====== PAGE EXTRACT ======

Product Design Manager with experience leading teams and building global products.
home-order-tracker-2.gif

Pizza Hut Global Order Tracker

Pizza Hut Order Tracker

 

Pizza Hut Global Order Tracker

Brief summary: to lead design of the Pizza Hut Global Order Tracker to be used across 14 global markets (web and app). It needed to integrate with local POS systems and the existing Dragontail back-end.

Goal: to improve customer satisfaction and as a result drive an increase in positive reviews and app ratings. To better inform and update customers on the progress of their order (as this was a big frustration). I also saw this as a great opportunity to bring in some brand 'delight'. This project wasn't a conversion driver so could be more playful: it would be one of the final areas that would be seen before receiving the food and an opportunity for the user to connect with the brand.

Role: Lead Designer. I directly worked with an illustrator/animator and Product Manager and led conversations with markets, stakeholders and developers.

 

Shows the Order Tracker and some of the stages

 

Research

This was the old experience. Research was clear on how poor the current experience was: user interviews showed that people were confused with what was happening and there wasn’t enough information or reassurance.

In all markets, there was frustration from customers. Although it’s not a conversion driver, it’s a key point in the journey and the company were potentially losing large numbers of customers. A lot of the complaints were out of our control (e.g. cold or late pizza), but there were areas we could improve.

 

Principles and wireframes

Wireframes. There were a number of stages of development and multiple conversations with markets, developers and stakeholders. The idea was to keep it as simple as possible and reduce information to only that which was needed.

======

EXERCISES:
A: Quote the Pizza Hut order tracker case study from "Pizza Hut Order" to "stakeholders and developers.".
B: Extend the Pizza Hut order tracker case study, starting after its final sentence.

====== RAW RECORDS ======

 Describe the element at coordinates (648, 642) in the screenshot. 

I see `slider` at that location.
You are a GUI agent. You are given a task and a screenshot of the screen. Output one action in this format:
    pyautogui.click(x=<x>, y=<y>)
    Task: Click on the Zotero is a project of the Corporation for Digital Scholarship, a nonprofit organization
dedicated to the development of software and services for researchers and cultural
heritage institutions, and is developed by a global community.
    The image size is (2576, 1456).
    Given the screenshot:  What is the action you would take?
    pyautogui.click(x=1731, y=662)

======

EXERCISE RESULTS:
A:
Pizza Hut Order Tracker

 

Pizza Hut Global Order Tracker

Brief summary: to lead design of the Pizza Hut Global Order Tracker to be used across 14 global markets (web and app). It needed to integrate with local POS systems and the existing Dragontail back-end.

Goal: to improve customer satisfaction and as a result drive an increase in positive reviews and app ratings. To better inform and update customers on the progress of their order (as this was a big frustration). I also saw this as a great opportunity to bring in some brand 'delight'. This project wasn't a conversion driver so could be more playful: it would be one of the final areas that would be seen before receiving the food and an opportunity for the user to connect with the brand.

Role: Lead Designer. I directly worked with an illustrator/animator and Product Manager and led conversations with markets, stakeholders and developers.

B:
Higher fidelity. These captured what we wanted for the UI. The placeholder image was to be left for animations which would give that brand ‘delight’.

 

Design principles based on research (and considering tech and market constraints):

  • Estimated arrival time should be given as a staged progress bar to reassure the customer that it’s being prepared or on the way.

  • Give full transparency on what is happening. Communicate each stage of the process

  • Make sure the Tracker always appears active so the customer knows it’s progressing

  • Use time range rather than exact time e.g. ‘19:15-19:25’. This is to set expectation and give the delivery driver leeway in case they get stuck in traffic or can’t get into a building (particularly an issue in markets like India)

  • Show order details and enable customer to easily contact the local Hut

 
 

A summary of our objectives

 
 

Brand elements

The next stage of the project was to add some brand ‘delight’ through animation. We had workshops with key stakeholders to make sure it was on-brand. We wanted to be playful and bold in the approach.

 

Took a number of illustration styles including existing Pizza Hut examples (from across the globe)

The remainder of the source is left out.